Saturday, July 25, 2009

Kazakhstan

Last night I boarded a sleeper bus. I had never heard of such a thing, Instead of seats, they have beds. Cool idea. They were long enough for me. They consisted of about 4 and a half feet of flat cushion, and then about a foot of rising head support at one end and about a foot of foot space at the other. Your feet are underneath the next guys head!!! (and the guy behind you has his feet under yours, of course).

 

I don't know why they bothered to call it a sleeper bus. Mine left Urumqi about three minutes early (20:57), pulled across the street, and sat there for thirty minutes while more people got on.  Then, we drove off into the gathering sunset, and after 40 minutes stopped for dinner or something.

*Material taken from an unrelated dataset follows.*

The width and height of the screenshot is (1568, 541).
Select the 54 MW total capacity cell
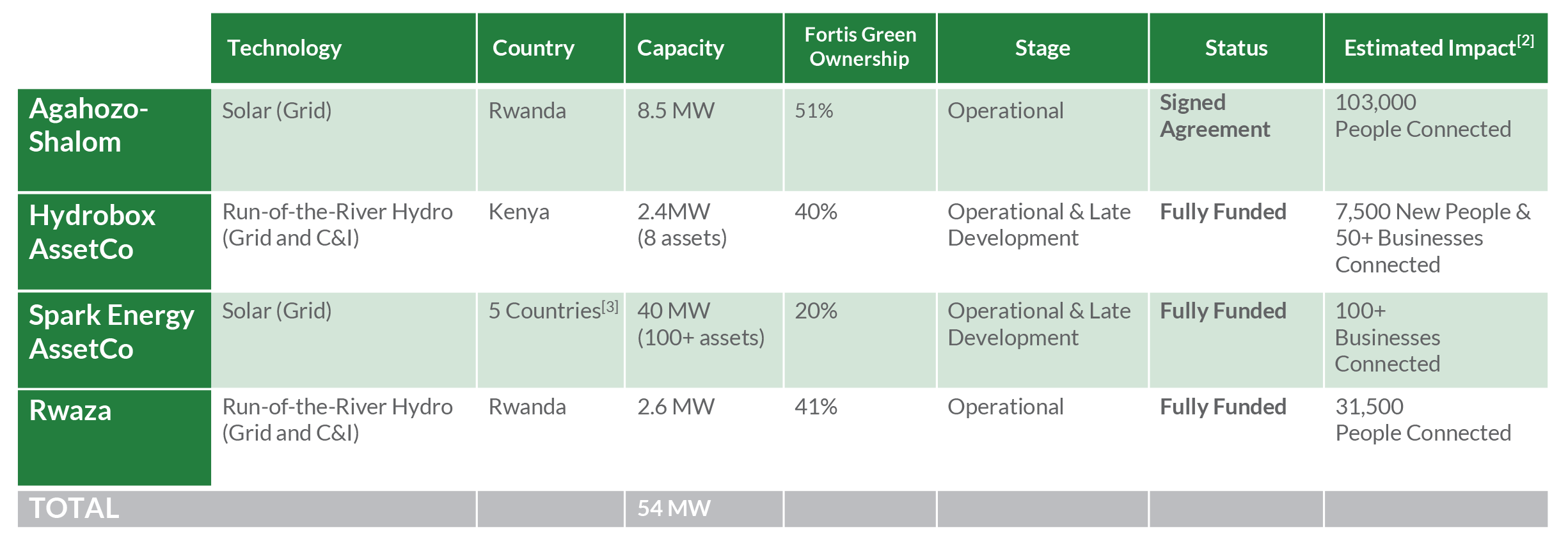(674, 508)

If you have ever taken a bus overnight like this,  you know the important thing is to memorize what bus you are on, so that when you wander off to use the bathroom during a break, you get back to the right bus. I forgot to do so. But I remembered quickly, ran back and memorized my bus. It was the goldish-gray one right next to the white one that was not parked right. Then I went to the bathroom—I won't tell you about that in the blog, but it was pretty interesting—and came back. My bus was gone. I ran to the next bus (there were twenty maybe at the stop), but that was not it. I ran back and forth a few times, and just before bursting into tears,  a nice Muslim man and his friend, grabbed me. Apparently I had memorized the wrong bus…..Mine was the white bus that had parked funny—my stuff was safe. I hugged my bus (or at least its windshield wiper) while my Muslim friends laughed.

 

I slept well enough, I guess. But  the ride was not easy. We had to cross a huge pass, and the road was under construction for more than three hours of the twelve hour ride. Then a few shared taxis, and three hours in border formalities, and I was out and heading to Alma-Ata, Kazakhstan. The area reminds me of California. It is curious. Terrain kinda like our desert, but lush and green. Hard to explain.  Its is a desert, but watered by 15,000 foot mountains surrounding it.

 

One story of annoyingness: Trying to get out of China, one of the last border authorities notices my computer. And calls over a higher authority. The higher authority calls over an inspector, who has me start my computer to check if I have anything objectionable on it. He calls up all the picture files to see if I have anything from Urumqi with the soldiers (There were lots of soldiers in the streets.).  He went straight to the "MY PICTURES" directory and looked at my astrophotos…..Ok…..then he starts making comments about how slow my processor is. Did I need that from the 19 year old Chinese Border Authority?  Satisfied that I had no objectionable pictures (and for some reason not noticing that he had seen absolutely no pictures of China on the computer at all-- since he was looking at the My Pictures folder, and not the "Asia Pics" desktop folder where I had been storing them). He asked if I had a camera. I pulled out my Canon 20 D…..He says "Oh, an old one. But probably still good." Did I really need that? After checking that there were no Urumqi soldiers on the card, he figured I was a good guy, and told me so, and that I was free to go.

 

I did not bother to tell him that my Urumqi soldier pictures and movies (what few I had) were on the other camera in my pocket.